07/15/08 Ban Plastic Bags!
Animal Friends demands a legal ban on distribution of plastic bags
Every year over 500 billion plastic bags are distributed, from which less than 1% is being recycled due to the high costs. The rest of 99% we see later in the nature polluting seas, rivers, lakes and in so doing killing millions of animals who confuse our waste for food and die out of digestion problems or choking.
The Croatian Ministry of Environmental Protection, Physical Planning and Construction is considering to deduct a buying up of plastic bags which would not completely solve this ecological problem since there would still be huge amounts produced of this for nature toxic waste, and animals would still be endangered by it. We believe that in this way the production and selling of plastic bags would only increase, while a legal ban and offering of an adequate replacements would solve this big ecological problem.
In times where we are threatened by an ecological cataclysm, a ban of plastic bags sends an educative message because citizens are thought to live more consciously, treating nature and animals better and in general returning to old ways of carrying bags, baskets and cloth bags.
There have been many documented cases of animals having died by mistaking plastic bags for possible food, swallowing the same and dying in pain of constipation or inability of further nourishment. Also there have been many cases in which birds, fishes, turtles or other animals got stuck in them and died tormented in days. Besides that plastic bags decompose extremely long in nature and when they finally do, they stay in a form of a plastic powder inappropriate for the environment.
It is very important to mention that their production demands a great consumption of oil and water, which again has an effect of even greater devastation and unnecessary use of natural resources, which we have already pretty much exhausted.
Animal Friends has directed a demand for banning the sale of plastic bags to the state secretary in the Ministry of Environmental Protection, Physical Planning and Construction, Nikola Ruzinski, and the vice president of Environmental Protection Committee and the member of the Croatian Parliament, Mirela Holy, which stated the parliamentary question to the prime minister Ivo Sanader of banning or limiting the sale of plastic bags.

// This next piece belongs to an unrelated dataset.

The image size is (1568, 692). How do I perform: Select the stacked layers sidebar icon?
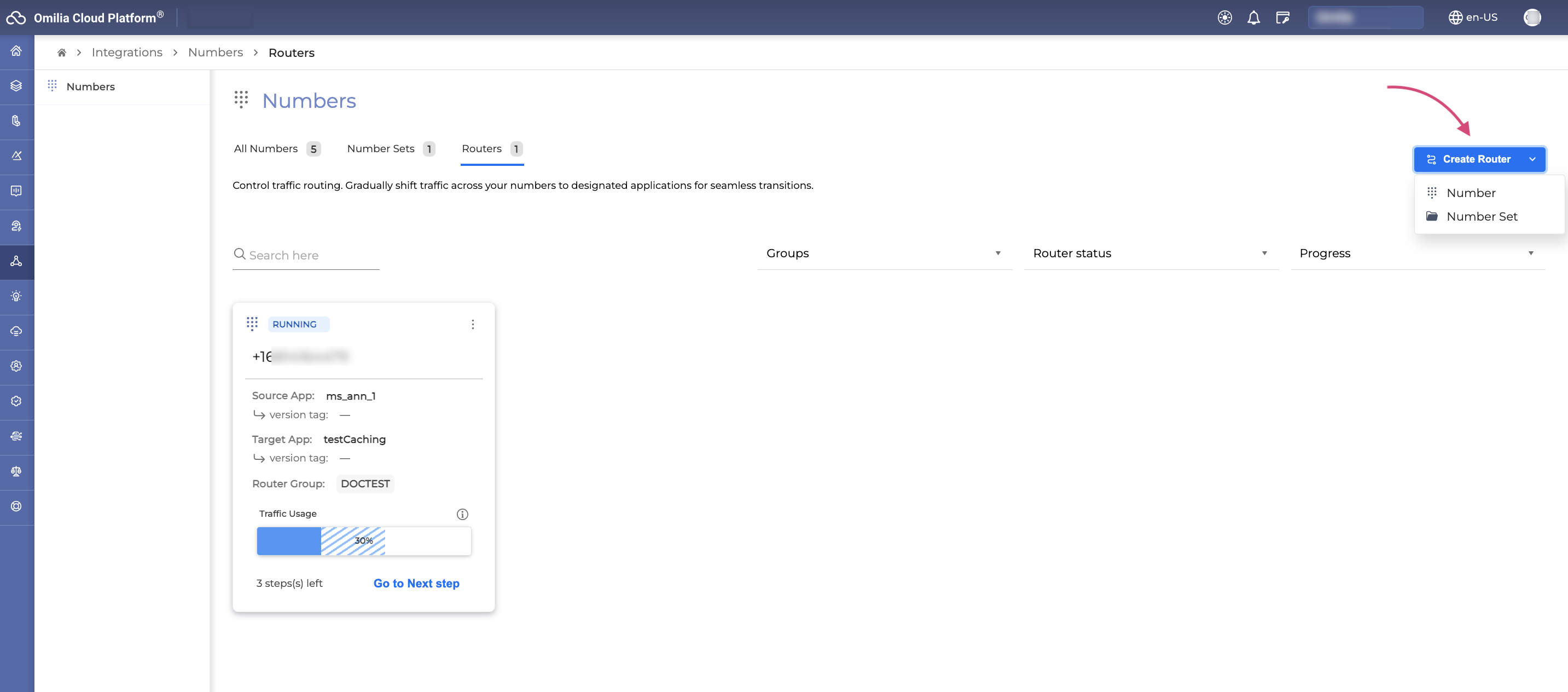tap(16, 86)
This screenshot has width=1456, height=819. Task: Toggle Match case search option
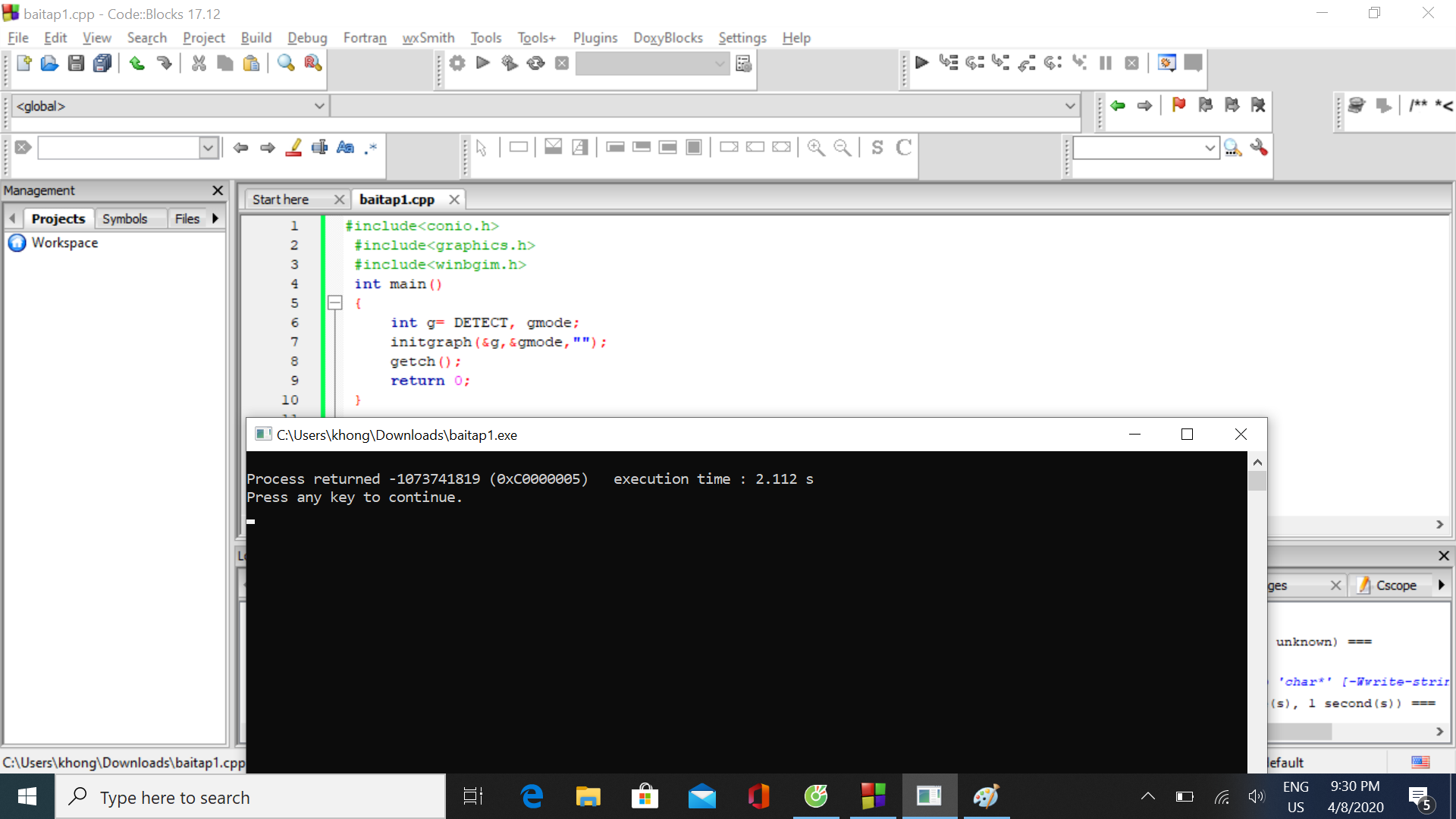click(345, 148)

The Chinese government has already made the decision to ban their production and distribution in shops, while citizens of Modbury, in southwest England, alone, in agreement banned the use of plastic bags and offer bags of recycled paper and cloth bags in their shops. San Francisco has banned their sale in stores. Similar decisions have been brought in other parts of the world like South Africa, Ireland, Taiwan, Bangladesh, Bhutan; Rwanda, and Zanzibar, where there have been money fines for people who use those non-ecological bags.
Montenegro is just considering the ban of legal distribution of plastic bags, with which it wants to systematically educate citizens about replacing plastic bags with cloth, paper or similar bags which don't affect the environment like plastic ones.
With banning the distribution of plastic bags the problem of manufacturing and piling up of that kind of waste in nature would be reduced, millions of animals would be saved that die of swallowing bags and entangling in them and the great amount of raw material used for making them would be preserved.